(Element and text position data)
■ ■ ■

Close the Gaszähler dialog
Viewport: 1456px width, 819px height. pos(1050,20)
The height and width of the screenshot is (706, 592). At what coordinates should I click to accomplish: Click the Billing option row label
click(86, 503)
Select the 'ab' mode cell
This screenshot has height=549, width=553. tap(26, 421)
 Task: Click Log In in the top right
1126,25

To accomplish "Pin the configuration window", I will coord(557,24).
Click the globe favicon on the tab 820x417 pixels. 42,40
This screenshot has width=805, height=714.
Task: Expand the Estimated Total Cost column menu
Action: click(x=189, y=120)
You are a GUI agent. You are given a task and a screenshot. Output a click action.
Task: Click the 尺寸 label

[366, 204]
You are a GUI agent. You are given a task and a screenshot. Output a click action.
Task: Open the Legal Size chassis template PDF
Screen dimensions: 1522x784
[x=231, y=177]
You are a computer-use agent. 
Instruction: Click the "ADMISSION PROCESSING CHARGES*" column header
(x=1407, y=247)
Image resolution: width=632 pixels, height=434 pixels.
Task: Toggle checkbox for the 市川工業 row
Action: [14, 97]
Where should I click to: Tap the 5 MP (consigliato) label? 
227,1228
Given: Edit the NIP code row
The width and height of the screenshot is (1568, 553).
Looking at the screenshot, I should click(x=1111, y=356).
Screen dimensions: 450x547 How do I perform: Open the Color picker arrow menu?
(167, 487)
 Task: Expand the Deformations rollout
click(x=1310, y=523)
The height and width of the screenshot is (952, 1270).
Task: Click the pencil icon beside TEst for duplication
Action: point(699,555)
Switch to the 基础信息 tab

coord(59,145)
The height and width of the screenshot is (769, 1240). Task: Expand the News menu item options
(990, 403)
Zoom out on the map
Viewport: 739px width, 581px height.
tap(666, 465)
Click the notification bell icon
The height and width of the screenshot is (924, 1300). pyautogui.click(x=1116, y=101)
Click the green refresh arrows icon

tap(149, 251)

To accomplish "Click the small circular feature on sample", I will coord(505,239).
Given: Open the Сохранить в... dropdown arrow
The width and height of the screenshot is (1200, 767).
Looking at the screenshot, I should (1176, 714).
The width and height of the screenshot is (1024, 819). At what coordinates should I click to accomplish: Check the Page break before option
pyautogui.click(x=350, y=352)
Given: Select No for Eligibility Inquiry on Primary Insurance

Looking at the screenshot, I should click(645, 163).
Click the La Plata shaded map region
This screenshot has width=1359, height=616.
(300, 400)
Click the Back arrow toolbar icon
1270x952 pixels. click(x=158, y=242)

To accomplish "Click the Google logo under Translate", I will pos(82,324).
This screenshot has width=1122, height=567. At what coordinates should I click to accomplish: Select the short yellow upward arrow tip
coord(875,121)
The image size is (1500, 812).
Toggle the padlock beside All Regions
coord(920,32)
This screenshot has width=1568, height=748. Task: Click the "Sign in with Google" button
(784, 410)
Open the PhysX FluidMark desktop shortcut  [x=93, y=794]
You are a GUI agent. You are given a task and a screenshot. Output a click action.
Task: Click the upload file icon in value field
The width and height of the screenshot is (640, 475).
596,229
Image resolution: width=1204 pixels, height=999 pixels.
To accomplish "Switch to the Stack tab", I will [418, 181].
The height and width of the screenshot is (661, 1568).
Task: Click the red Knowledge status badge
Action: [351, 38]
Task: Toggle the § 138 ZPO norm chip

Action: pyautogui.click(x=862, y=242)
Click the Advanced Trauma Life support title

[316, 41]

■ ■ ■

Short problem: Copy the lines from the start through the line containing "Action: point(699,555)", exactly as they appear.

Response:
Close the Gaszähler dialog
Viewport: 1456px width, 819px height. pos(1050,20)
The height and width of the screenshot is (706, 592). At what coordinates should I click to accomplish: Click the Billing option row label
click(86, 503)
Select the 'ab' mode cell
This screenshot has height=549, width=553. tap(26, 421)
 Task: Click Log In in the top right
1126,25

To accomplish "Pin the configuration window", I will coord(557,24).
Click the globe favicon on the tab 820x417 pixels. 42,40
This screenshot has width=805, height=714.
Task: Expand the Estimated Total Cost column menu
Action: click(x=189, y=120)
You are a GUI agent. You are given a task and a screenshot. Output a click action.
Task: Click the 尺寸 label

[366, 204]
You are a GUI agent. You are given a task and a screenshot. Output a click action.
Task: Open the Legal Size chassis template PDF
Screen dimensions: 1522x784
[x=231, y=177]
You are a computer-use agent. 
Instruction: Click the "ADMISSION PROCESSING CHARGES*" column header
(x=1407, y=247)
Image resolution: width=632 pixels, height=434 pixels.
Task: Toggle checkbox for the 市川工業 row
Action: [14, 97]
Where should I click to: Tap the 5 MP (consigliato) label? 
227,1228
Given: Edit the NIP code row
The width and height of the screenshot is (1568, 553).
Looking at the screenshot, I should click(x=1111, y=356).
Screen dimensions: 450x547 How do I perform: Open the Color picker arrow menu?
(167, 487)
 Task: Expand the Deformations rollout
click(x=1310, y=523)
The height and width of the screenshot is (952, 1270).
Task: Click the pencil icon beside TEst for duplication
Action: point(699,555)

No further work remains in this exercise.